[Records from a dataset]
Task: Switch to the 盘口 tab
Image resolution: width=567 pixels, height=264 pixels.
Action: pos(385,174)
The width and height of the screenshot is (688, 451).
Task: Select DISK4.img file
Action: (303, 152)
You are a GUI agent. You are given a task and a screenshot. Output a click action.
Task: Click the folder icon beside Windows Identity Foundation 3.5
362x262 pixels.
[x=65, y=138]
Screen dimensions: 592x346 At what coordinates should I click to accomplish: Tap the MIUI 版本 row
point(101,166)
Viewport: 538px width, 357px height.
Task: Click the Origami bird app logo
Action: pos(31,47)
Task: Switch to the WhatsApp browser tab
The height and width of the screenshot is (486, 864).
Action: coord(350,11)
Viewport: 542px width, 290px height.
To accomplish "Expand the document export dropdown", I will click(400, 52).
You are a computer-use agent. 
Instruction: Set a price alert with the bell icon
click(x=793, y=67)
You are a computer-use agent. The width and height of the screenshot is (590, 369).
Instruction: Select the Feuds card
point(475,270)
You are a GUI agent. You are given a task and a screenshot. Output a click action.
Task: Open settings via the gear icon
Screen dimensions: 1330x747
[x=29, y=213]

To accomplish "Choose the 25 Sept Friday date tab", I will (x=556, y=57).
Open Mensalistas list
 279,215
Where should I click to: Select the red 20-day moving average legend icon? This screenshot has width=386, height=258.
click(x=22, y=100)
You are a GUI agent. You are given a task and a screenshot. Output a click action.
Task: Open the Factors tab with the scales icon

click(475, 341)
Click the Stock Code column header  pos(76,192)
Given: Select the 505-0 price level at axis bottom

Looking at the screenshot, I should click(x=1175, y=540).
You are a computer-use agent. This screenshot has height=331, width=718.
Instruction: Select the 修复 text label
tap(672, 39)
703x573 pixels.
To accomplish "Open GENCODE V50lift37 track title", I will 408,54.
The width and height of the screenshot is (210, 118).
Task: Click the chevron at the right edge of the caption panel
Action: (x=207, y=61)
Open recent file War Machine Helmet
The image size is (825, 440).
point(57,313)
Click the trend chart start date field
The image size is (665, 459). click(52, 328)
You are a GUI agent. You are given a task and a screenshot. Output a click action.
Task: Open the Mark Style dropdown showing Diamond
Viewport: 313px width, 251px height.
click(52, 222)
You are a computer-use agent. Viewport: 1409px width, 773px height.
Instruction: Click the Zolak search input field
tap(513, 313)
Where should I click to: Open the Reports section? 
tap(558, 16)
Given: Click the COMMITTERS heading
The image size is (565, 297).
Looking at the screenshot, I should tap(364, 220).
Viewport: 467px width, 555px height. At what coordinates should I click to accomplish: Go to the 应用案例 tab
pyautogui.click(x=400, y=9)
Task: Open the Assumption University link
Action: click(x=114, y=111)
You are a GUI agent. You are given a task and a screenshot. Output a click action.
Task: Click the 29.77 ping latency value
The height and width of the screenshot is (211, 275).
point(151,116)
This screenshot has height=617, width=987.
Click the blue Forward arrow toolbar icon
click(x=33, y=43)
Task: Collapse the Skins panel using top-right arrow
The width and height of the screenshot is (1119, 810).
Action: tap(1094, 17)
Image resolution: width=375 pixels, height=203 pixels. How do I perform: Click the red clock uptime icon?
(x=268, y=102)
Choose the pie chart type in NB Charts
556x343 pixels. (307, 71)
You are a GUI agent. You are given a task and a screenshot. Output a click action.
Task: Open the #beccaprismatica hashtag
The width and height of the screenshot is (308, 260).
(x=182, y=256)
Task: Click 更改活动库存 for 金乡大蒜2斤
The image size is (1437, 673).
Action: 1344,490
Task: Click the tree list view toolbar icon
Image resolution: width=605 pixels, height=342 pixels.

◆ ASSIGNED TASK: Extract exactly and only the lines above from the line containing "Where should I click to: Open" through the line containing "This screenshot has height=617, width=987.", both end lines included.

◆ PROBLEM SOLUTION:
Where should I click to: Open the Reports section? 
tap(558, 16)
Given: Click the COMMITTERS heading
The image size is (565, 297).
Looking at the screenshot, I should tap(364, 220).
Viewport: 467px width, 555px height. At what coordinates should I click to accomplish: Go to the 应用案例 tab
pyautogui.click(x=400, y=9)
Task: Open the Assumption University link
Action: click(x=114, y=111)
You are a GUI agent. You are given a task and a screenshot. Output a click action.
Task: Click the 29.77 ping latency value
The height and width of the screenshot is (211, 275).
point(151,116)
This screenshot has height=617, width=987.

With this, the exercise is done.